Peculiarities of our time(s) require that Annie Sprinkle and Maria Beatty be universally admired and this tape be considered a work of art. I would admire Beatty and Sprinkle in any moment -- the way I admired and was in awe of the women I met in highschool and college who knew more than I did about themselves, their bodies and their sexuality -- and who seemed, in an abrupt, matter-of-fact way willing to let us know that we could have access to that information if we let go of our uptightness and inhibitions. This collaborative tape goes way beyond those sessions in which knowledge was held out like a dare or a bluff never called. Sprinkle and Beatty generously, seriously, humorously, affectionately offer a workshop through which to access the pleasures of female sexuality. Without judgement, without criticism, without ethics except those of karmic, cosmic, and personal health, they provide a how-to tape for women which is a kind of Wilhelm Reich meets the New Age in a format which combines the Home Shopper's channel with the aerobic work-out tape. This is a packaged-for-consumption tape just like the home handyman, budget gourmet and other tapes which belongs on the shelf of every supermarket and video store in the country. Things being what they are, it won't end up there and will end up instead as the object of Congressional investigations, of Helms inspired pejorative pronouncements, and of nervous art administrators' condemnation. The tape will get used as the grounds for denying funding to institutions who show it, and will no doubt only have an audience among the already converted or the already condemnatory -- rather than reaching the pubescent set who are already getting their social/sexual roles fixed through conventional relations of repression.

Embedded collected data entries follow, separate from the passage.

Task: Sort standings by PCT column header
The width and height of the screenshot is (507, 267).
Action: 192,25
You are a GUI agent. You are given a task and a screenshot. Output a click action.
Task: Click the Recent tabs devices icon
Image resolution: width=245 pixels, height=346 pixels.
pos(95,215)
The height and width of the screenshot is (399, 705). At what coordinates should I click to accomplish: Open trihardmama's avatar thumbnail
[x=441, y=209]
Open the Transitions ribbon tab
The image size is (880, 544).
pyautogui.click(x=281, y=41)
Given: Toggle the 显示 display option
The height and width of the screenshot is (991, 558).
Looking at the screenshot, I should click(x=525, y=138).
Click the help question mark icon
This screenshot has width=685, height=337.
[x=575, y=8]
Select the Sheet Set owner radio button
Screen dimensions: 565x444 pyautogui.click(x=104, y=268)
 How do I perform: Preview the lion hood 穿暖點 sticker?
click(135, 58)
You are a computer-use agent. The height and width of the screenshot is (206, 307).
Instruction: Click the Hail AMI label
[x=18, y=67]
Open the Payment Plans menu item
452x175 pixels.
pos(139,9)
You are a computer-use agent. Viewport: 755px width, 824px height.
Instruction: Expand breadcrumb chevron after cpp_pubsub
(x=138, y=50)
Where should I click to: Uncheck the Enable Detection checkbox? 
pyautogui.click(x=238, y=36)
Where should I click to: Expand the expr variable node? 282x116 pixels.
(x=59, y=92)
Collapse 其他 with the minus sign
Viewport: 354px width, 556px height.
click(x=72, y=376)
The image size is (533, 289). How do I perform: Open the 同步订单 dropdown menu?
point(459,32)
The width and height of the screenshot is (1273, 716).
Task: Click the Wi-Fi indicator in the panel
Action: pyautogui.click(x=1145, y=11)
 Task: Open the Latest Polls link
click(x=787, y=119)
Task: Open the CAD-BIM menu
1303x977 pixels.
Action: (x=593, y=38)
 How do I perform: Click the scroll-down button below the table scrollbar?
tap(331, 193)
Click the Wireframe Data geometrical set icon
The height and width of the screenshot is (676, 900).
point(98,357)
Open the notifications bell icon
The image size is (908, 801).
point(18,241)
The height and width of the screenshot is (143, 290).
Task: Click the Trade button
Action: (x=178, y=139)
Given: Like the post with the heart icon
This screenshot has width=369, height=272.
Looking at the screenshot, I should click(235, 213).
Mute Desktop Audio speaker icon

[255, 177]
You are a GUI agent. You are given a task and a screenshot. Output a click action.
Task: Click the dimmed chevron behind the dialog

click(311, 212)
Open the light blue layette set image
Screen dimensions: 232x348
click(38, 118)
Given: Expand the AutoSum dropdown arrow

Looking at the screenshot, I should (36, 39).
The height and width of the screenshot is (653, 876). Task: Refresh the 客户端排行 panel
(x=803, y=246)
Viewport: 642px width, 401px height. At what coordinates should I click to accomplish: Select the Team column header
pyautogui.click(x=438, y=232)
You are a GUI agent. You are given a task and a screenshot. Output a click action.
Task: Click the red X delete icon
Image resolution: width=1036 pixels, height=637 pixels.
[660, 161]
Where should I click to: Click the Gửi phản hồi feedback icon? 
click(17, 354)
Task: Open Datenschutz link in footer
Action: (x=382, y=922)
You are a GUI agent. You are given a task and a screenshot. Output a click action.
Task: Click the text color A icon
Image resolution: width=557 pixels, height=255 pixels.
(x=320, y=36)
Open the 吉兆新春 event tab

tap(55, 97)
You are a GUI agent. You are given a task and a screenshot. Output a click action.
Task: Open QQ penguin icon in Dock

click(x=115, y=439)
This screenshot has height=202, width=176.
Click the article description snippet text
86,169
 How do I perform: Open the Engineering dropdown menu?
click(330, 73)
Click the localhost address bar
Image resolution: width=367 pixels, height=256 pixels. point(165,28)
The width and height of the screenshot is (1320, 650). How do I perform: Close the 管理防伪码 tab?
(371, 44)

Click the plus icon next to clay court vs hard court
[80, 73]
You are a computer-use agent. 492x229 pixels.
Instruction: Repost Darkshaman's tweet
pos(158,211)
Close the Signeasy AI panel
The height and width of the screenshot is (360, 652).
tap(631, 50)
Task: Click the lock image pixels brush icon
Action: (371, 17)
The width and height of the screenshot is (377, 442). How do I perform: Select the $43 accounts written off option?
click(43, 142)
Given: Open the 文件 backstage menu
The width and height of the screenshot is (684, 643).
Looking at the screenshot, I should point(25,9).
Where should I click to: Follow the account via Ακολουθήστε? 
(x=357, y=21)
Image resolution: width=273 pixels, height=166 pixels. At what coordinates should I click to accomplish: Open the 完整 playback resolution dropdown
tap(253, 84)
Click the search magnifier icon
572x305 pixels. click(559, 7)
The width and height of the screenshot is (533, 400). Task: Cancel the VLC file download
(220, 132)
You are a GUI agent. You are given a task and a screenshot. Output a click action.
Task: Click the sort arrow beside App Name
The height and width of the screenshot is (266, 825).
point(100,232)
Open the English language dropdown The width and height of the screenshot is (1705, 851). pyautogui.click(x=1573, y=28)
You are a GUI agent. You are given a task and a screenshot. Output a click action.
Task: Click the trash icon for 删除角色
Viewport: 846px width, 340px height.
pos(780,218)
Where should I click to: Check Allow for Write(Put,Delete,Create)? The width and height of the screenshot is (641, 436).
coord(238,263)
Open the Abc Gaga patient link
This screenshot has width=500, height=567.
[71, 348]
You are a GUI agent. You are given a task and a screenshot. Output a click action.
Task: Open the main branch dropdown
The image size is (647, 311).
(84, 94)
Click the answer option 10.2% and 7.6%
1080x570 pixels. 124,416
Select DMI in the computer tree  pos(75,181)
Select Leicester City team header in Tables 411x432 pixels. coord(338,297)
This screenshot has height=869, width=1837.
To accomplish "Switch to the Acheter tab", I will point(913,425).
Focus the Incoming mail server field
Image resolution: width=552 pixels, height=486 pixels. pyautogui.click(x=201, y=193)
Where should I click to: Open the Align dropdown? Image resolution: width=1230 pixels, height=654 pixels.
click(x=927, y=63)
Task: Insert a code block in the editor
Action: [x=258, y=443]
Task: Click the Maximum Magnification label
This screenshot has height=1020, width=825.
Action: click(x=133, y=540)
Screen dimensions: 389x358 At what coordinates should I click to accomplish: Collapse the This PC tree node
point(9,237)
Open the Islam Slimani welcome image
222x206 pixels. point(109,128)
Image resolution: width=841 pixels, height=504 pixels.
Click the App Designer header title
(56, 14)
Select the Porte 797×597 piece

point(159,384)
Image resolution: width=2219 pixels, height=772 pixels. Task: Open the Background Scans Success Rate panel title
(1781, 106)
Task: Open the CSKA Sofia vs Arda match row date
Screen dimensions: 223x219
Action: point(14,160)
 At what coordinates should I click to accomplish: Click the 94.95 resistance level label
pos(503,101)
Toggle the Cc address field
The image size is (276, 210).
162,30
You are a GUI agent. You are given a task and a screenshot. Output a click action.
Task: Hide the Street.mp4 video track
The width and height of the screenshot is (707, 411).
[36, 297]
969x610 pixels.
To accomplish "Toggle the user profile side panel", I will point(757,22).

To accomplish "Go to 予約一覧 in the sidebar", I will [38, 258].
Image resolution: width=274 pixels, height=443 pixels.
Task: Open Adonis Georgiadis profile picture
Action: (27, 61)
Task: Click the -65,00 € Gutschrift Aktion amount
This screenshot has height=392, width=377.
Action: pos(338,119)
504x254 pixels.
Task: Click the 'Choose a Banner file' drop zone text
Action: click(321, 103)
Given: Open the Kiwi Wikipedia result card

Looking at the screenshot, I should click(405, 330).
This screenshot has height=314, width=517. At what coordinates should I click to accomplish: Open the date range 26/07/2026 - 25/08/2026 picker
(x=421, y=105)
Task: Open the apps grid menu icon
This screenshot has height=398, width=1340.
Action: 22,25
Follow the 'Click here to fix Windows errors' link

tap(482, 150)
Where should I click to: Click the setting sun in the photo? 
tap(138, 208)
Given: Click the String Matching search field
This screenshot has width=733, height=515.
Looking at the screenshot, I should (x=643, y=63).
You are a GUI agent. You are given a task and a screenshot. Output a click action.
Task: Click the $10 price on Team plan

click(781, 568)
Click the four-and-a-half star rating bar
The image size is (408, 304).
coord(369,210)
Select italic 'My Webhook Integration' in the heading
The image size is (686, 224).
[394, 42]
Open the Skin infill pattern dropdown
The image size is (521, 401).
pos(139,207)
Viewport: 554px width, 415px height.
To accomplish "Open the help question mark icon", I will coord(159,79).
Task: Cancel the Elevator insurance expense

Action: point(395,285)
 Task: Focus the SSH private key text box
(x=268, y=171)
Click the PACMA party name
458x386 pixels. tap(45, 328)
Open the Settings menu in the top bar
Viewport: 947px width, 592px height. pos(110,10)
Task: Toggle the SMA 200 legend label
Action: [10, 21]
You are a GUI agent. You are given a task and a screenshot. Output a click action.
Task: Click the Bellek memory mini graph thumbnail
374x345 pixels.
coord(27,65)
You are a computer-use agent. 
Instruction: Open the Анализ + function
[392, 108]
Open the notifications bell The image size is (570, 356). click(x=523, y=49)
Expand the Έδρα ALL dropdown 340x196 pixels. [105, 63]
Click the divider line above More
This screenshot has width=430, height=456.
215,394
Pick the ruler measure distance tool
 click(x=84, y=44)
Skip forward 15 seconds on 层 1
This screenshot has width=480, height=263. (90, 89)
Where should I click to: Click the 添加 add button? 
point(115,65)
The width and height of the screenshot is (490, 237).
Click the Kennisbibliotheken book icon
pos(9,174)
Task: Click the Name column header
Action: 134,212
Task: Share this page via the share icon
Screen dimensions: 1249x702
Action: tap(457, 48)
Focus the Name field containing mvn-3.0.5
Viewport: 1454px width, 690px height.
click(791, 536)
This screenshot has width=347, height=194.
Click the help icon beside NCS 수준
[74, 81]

And art? The sociological profile of that activity has altered dramatically as free speech issues have come to dominate the aesthetic landscape. As the one domain within late and oh so polluted capitalist culture (read: the enterprise zone of democracy), Art has come to function as the arena in which limits are tested for the expression and representation of sensibilities, positions, points of view which in a more enlightened society would be fully integrated into ordinary, everyday life and elementary education. If this tape qualifies as art, it is in part because it is only in Art that permission to explore what should be normal territory can be tendered -- and even there, the insidious forces of external and self-imposed censorship will work to find grounds on which to condemn this piece (as Not Art-ish enough, Not Aesthetic, or Not Beautiful).

Like Bernini's St. Theresa, Sprinkle, as the visible member of the team, offers the spectacle of her sexual ecstacy as public spectacle. The difference is that Sprinkle knows what is happening to her, and is in control -- not only of the experience, but of a good, quick smart discourse around it. This is a position which has netted every form of repression from stoning to dousing to burning at the stake for women since biblical times. Living as we do in a so much happier time, we of course have no reason to fear such reprisals....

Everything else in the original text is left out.